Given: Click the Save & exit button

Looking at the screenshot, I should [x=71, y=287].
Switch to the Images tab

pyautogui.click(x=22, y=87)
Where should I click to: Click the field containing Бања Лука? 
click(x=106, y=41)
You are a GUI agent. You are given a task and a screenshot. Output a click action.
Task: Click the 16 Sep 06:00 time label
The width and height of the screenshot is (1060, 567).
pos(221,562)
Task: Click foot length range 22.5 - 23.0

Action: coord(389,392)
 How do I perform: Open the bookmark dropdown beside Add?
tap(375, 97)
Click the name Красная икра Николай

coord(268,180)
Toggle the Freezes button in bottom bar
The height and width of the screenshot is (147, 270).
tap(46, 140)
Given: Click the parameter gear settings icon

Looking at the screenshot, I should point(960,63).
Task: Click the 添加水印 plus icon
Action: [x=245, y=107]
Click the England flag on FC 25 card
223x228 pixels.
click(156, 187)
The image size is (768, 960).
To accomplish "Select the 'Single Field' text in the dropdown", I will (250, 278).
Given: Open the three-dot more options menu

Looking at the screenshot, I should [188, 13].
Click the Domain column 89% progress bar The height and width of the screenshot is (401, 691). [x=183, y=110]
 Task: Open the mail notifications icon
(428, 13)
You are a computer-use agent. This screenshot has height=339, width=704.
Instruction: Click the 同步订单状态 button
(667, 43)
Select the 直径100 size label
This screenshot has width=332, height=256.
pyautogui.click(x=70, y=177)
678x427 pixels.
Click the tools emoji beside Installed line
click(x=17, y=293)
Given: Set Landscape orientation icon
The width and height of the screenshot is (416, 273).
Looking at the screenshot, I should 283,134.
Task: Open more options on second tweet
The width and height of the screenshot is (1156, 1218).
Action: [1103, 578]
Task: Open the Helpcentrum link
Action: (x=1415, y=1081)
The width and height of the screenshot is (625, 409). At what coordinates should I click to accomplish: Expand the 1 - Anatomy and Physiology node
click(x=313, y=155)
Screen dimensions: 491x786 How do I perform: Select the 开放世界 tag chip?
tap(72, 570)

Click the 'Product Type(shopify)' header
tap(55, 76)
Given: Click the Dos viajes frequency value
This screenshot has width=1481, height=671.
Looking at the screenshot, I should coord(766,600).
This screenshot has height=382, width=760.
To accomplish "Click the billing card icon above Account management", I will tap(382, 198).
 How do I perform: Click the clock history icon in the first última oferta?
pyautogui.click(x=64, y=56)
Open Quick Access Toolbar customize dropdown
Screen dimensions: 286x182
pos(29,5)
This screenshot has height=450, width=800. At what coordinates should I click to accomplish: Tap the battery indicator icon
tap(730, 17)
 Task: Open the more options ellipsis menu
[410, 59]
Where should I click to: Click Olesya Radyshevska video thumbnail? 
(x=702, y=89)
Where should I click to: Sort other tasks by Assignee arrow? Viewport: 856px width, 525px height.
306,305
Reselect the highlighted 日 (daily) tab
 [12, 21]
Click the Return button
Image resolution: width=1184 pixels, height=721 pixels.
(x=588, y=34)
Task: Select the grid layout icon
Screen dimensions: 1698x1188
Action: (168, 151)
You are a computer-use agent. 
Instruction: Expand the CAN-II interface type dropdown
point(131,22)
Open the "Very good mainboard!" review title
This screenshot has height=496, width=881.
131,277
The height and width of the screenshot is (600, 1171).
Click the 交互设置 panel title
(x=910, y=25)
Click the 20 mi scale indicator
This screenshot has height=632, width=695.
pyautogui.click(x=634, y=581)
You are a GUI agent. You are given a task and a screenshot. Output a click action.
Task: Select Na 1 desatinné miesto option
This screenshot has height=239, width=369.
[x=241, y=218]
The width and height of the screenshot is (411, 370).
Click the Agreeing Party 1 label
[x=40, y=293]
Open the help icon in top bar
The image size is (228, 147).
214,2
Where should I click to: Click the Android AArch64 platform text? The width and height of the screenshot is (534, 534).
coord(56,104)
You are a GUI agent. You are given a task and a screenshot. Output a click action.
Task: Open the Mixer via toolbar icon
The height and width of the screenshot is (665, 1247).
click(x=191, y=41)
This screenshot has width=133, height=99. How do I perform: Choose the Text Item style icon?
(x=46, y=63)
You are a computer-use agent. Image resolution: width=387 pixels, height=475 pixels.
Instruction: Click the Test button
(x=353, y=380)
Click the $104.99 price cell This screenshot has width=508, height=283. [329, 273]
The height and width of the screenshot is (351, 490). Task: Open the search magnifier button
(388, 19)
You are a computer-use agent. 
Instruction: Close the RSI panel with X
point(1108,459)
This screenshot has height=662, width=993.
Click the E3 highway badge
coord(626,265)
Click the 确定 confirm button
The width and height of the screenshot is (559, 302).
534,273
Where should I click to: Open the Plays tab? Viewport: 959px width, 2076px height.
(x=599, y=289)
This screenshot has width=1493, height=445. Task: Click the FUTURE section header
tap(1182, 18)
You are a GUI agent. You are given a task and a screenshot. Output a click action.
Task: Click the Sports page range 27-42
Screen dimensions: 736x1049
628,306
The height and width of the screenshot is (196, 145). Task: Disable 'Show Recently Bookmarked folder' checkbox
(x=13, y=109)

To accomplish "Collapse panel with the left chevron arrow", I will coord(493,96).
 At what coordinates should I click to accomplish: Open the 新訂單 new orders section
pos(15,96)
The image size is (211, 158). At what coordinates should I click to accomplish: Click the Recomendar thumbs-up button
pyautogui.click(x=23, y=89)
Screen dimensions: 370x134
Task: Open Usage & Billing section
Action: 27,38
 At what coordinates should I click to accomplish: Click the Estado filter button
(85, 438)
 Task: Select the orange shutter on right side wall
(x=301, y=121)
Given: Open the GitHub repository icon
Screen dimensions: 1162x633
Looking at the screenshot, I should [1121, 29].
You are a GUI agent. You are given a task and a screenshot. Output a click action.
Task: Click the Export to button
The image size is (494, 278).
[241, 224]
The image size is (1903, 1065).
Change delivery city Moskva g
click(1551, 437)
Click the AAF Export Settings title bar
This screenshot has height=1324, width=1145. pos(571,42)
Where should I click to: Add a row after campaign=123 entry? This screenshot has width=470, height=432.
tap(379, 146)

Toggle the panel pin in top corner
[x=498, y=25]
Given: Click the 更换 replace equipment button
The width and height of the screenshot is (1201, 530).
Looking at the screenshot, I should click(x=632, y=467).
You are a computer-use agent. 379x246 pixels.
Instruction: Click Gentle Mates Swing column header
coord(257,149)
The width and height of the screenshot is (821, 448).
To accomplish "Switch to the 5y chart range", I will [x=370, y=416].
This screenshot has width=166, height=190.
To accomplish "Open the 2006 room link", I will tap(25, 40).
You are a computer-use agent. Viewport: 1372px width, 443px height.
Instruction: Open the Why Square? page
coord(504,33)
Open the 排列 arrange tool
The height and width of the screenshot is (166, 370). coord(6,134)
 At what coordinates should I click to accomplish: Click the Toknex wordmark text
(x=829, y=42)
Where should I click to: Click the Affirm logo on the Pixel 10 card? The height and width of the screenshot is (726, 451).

→ **REQUIRED TASK**:
Copy the data verbatim from its beginning through the line that contains "Click the Domain", including that line.

→ **FINAL ANSWER**:
Given: Click the Save & exit button

Looking at the screenshot, I should [x=71, y=287].
Switch to the Images tab

pyautogui.click(x=22, y=87)
Where should I click to: Click the field containing Бања Лука? 
click(x=106, y=41)
You are a GUI agent. You are given a task and a screenshot. Output a click action.
Task: Click the 16 Sep 06:00 time label
The width and height of the screenshot is (1060, 567).
pos(221,562)
Task: Click foot length range 22.5 - 23.0

Action: coord(389,392)
 How do I perform: Open the bookmark dropdown beside Add?
tap(375, 97)
Click the name Красная икра Николай

coord(268,180)
Toggle the Freezes button in bottom bar
The height and width of the screenshot is (147, 270).
tap(46, 140)
Given: Click the parameter gear settings icon

Looking at the screenshot, I should point(960,63).
Task: Click the 添加水印 plus icon
Action: [x=245, y=107]
Click the England flag on FC 25 card
223x228 pixels.
click(156, 187)
The image size is (768, 960).
To accomplish "Select the 'Single Field' text in the dropdown", I will (250, 278).
Given: Open the three-dot more options menu

Looking at the screenshot, I should [188, 13].
Click the Domain column 89% progress bar The height and width of the screenshot is (401, 691). [x=183, y=110]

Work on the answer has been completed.